Sayın Adnan Oktar'ın 2 Mart 2018 tarihli sohbetinden önemli başlıklar

A9 TV, 2 Mart 2018

 

Afrin’de Geceli Gündüzlü Hoparlörden Anti Komünist Anlatımlar Yapılsın. Sokak Sokak Komünizmin Geçersizliği, Nasıl Bir Baskı ve Korku Rejimi Olduğu Anlatılsın

Afrin’de benim anladığım halkı da büyük bölümü komünist yapmışlar. Orada hoparlörle geceli gündüzlü propaganda yapalım, anti-komünist propaganda. Komünistleri bu moral yönden çökertir, halkı da ikna etmiş oluruz. Halkı bir kere mümkün mertebe kaçmaya teşvik edelim, bulundukları yerden kaçmaya beyaz bayrakla. Beyaz herhangi bir şeyle kaçmaya teşvik edelim bir. İkincisi komünizmin nasıl berbat bir şey olduğunu anlatalım. Üçüncüsü baskıyla bunu elde ettiklerini anlatalım.
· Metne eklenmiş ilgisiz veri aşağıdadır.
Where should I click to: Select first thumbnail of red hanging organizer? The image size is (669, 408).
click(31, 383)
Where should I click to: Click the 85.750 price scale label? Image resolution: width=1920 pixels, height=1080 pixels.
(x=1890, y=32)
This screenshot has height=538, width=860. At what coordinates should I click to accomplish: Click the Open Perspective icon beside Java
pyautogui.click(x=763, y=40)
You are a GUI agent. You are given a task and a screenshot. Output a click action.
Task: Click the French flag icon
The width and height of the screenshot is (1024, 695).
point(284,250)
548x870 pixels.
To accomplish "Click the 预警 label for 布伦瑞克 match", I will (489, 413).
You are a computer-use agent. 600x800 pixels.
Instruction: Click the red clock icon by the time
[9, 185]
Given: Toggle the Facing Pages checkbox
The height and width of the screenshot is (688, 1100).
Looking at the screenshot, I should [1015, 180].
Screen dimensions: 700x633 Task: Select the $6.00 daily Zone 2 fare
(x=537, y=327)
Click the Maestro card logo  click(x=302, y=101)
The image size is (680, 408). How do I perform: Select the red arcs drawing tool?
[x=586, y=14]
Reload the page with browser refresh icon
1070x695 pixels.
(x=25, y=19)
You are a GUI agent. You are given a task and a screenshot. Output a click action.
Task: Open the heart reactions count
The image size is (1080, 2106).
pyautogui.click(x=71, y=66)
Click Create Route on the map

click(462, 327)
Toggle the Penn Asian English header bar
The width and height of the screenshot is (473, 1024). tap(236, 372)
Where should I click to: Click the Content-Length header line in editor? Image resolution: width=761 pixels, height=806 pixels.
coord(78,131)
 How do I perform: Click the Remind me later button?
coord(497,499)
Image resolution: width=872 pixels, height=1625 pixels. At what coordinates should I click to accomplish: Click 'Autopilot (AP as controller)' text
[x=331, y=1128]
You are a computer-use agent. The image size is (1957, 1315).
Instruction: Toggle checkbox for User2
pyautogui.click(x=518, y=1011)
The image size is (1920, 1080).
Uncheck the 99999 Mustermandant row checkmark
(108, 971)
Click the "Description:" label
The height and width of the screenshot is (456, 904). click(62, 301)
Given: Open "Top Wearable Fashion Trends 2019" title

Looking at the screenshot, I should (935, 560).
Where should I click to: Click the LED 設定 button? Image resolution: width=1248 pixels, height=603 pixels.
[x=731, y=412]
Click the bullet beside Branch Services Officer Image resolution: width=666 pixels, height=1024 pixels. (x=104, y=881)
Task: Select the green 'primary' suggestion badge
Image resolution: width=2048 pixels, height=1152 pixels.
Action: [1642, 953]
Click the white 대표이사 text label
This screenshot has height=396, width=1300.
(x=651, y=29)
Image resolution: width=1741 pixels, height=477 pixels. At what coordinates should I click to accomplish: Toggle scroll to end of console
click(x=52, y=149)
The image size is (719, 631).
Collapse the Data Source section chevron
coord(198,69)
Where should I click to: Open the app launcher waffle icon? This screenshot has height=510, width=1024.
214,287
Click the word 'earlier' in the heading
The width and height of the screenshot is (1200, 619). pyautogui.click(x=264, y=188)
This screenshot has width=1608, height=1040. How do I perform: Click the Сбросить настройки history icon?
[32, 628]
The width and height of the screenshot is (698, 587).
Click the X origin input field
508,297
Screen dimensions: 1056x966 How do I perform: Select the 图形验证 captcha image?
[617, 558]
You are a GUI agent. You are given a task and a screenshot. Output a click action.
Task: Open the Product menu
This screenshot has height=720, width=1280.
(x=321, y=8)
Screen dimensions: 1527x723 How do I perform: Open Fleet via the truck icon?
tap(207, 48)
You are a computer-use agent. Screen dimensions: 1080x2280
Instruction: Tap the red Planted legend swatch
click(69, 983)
Çünkü kapalı kadınlar falan komünist olmuş başörtülü kadınlar, olacak iş değil. Açık genç kızlar da var ama hiç PKK’yla alakası olacak adamlar değil. Ellerine silah vermişler sokağa dökmüşler. Belli ki zorla yapılmış. Dolayısıyla bunların yaptığı oyunları bozacak esaslı bir propagandayı geceli gündüzlü hoparlörden yapalım. Afrin’de, Afrin şehir merkezinin etrafını saralım, geceli gündüzlü hoparlörle propaganda yapalım. Tabii. Halka da çözüm yolu gösterelim, yani kaçmak için yol gösterelim. Ve komünistlere karşı direnmeleri, bunların bir oyun olduğunu, onları kurtarmak için geldiğimizi. Orada bizim istediğimiz şeyin katliam şu bu falan değil onları sağ salim kurtarmak olduğunu söyleyelim. PKK’yı da biz yakalayıp hapse atmak istiyoruz. Asıl amacımız bu, müebbet hapis. Ama direnir de bize kurşun sıkmaya kalkarsa tabii ki kendimizi koruruz. Ne yapacağız yani? Değil mi, “gel devam et” diyecek halimiz yok. Tabii ki kendimizi koruyacağız. Ama asıl amaç orada herkesi kurtarmak, sivil halkı kurtarmak, PKK’lıları da yakalayıp hapse atmak. Buradaki bizim amacımız, isteğimiz bu. Yani yaptıklarına yapacaklarına bin pişman etme bu, benim kastettiğim budur.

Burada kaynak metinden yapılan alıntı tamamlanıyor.